Becoming the "Arrogant Liberal", or How I Learned to Stop Worrying and Love My Superiority

I've pretty much stopped worrying if people think I'm the stereotypical elitist, arrogant liberal. I've stopped denying (to myself more than anyone else) that I am actually something that most people consider elitist or arrogant. I've stopped automatically dumbing down my opinions to another person's level, respecting theirs with an equal weight as my own better-researched, more-reasoned beliefs. I'm just sick of not refuting backwards nonsense out of fear of looking like a smug asshat. I'm sick of treating opposing opinions as "equal" no matter how utterly divorced from reality they may be. Most of all, I'm sick of bothering to help others not feel "dumb" when they're willfully ignorant and misinformed.

When I form opinions—especially about political and controversial issues—I put a lot of thought and research into them—and I mean real research. I gather information from direct sources instead of relying on another person's opinion because they're "smart" and agree with my preconceived notions. I actually read laws, academic papers, and research studies. I actually look at opposing points of view and acknowledge what's right about them. I mentally prepare a list of facts and reputable sources to back my arguments with. And I don't stop until I am reasonably sure I can "win" a debate against someone of the other "side" whose conclusions are equally well researched. If I don't reach that point, then I don't try to engage someone else in debate. Instead, I keep my mouth shut, lest I make a fool of myself. More importantly, I don't treat my opinions as equal (much less superior) to theirs, even if I mentally find the other person's thinking twelve kinds of backwards because of my own personal bias which leans quite heavily to the left.

As a result, I easily "win" twenty-four out of twenty-five debates, and I rarely make myself look like an ignorant tool. Thing is, I honestly don't think this is because I'm intellectually superior or anything like that. It's simply because most people don't bother putting much critical thought or genuine research into their opinions, and because of that, they're shaky at best (and laughably disconnected from reality at worst). What's more, most people don't think less of their positions if they're uninformed and lack sufficient evidence to properly defend. They don't admit defeat to themselves or acknowledge to themselves that they were a total jackass for trying to defend their opinion on something they're ridiculously ignorant about.

And, omfg, that really pisses me off to no end.

I have never done that, like ever. I'm dead serious. I never did that. Sure, I'm wrong and uninformed sometimes, and my opinions evolve and even radically shift directions over time, but I always openly admit defeat, and I always feel extremely stupid and like a jackass-times-ten for "losing". I learn from my mistakes and go back to the drawing board. Due to my inferiority complex, I learned to regard my opinions as worthless and wrong by default unless I can absolutely for certain "win" a debate by leaps and bounds. Even though I grew out of my inferiority complex for the most part, that tendency has stayed.

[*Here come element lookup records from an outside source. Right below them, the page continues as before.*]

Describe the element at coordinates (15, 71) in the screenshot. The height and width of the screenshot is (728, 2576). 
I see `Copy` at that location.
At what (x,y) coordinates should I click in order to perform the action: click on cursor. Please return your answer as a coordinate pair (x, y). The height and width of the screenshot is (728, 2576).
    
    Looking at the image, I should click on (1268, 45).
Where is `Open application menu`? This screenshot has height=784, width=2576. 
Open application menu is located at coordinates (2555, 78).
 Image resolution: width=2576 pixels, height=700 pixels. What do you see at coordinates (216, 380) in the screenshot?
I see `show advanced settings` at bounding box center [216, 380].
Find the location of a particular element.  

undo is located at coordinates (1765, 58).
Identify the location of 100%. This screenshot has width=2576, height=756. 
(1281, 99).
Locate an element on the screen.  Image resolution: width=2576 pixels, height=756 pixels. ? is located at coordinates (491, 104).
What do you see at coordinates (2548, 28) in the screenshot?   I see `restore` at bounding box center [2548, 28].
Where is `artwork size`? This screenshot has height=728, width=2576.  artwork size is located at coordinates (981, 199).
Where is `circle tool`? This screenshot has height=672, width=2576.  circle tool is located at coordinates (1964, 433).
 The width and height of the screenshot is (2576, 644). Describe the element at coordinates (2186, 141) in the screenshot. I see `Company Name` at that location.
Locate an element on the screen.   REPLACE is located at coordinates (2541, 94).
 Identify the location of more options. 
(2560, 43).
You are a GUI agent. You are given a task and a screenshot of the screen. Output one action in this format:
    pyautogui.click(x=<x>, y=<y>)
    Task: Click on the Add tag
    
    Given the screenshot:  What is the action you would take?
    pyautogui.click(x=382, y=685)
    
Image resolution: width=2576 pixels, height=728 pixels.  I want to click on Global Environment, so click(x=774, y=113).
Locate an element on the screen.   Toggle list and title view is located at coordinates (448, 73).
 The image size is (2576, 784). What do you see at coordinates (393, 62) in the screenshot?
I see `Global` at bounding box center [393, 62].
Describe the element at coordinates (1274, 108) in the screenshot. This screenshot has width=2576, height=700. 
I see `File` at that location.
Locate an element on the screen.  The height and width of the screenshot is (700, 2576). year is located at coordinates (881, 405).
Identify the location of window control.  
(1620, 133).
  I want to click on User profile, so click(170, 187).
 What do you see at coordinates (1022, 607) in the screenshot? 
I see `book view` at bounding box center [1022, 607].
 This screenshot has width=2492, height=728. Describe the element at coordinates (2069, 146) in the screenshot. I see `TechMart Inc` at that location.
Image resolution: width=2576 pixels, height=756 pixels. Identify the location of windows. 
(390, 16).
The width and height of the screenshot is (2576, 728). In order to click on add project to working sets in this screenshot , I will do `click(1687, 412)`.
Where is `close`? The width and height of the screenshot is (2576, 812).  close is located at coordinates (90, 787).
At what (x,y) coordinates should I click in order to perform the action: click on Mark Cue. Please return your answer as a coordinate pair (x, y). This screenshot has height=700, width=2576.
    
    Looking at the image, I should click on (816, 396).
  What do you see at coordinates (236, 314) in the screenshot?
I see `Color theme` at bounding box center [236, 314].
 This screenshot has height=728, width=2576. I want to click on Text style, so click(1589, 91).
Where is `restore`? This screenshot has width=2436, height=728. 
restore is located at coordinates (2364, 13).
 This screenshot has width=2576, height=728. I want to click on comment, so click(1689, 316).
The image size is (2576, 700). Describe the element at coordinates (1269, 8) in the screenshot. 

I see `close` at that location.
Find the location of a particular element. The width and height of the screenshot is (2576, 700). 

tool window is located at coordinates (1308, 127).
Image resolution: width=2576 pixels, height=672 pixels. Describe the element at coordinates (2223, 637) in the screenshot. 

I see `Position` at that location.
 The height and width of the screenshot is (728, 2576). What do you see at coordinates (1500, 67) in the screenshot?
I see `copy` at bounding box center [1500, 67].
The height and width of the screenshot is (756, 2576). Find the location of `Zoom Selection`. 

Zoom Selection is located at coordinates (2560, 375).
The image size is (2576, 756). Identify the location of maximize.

In fact, my critical inner voice is the reason I almost never lose a debate anymore. That voice not overly harsh or hatefully bitter anymore, but it still guides me to keep my mouth shut until I can adequately hone my reasoning skills and research enough to hold my own in a debate. I've mostly tamed it to the point that it usually doesn't make me feel like a useless waste of oxygen. Instead, I'm channeling its anger and venom into something useful instead of self-destructive. In short, I'm learning to transform my critical inner voice into an asset instead of a liability. It's not easy—but I'm seriously digressing here.

Point is, I got sick of letting that voice berate me instead of others' nonsense. I got sick of holding myself to a significantly higher standard than others, looking down on myself instead of people less informed and more ignorant than me. I got sick of letting people spout misinformation and total BS amongst themselves, staying silent because I am on a higher plane of reasoning to the point that there's no way I can refute them without looking like a compete jerk. I got sick of helping others feel better when they fail to adequately research their opinions and get their head handed to them as a result. I got sick of resisting the urge to laugh in someone's face when they use blatant logical fallacies and petty arguments regurgitated verbatim from Glenn Beck or Sean Hannity, arguments so silly and ignorant that nobody who does a modicum of fact-checking would take even half seriously. I got sick of listening to wingnuts call everything that goes against their beliefs "biased" and whining about the "liberal" media and academic establishment. If everyone has a liberal bias to you, then maybe—just maybe—they're not the ones with a bias.

And, yeah, I got sick of not pointing that out.

Apparently that makes me arrogant. But I don't care anymore. I'm an arrogant liberal. Get over it.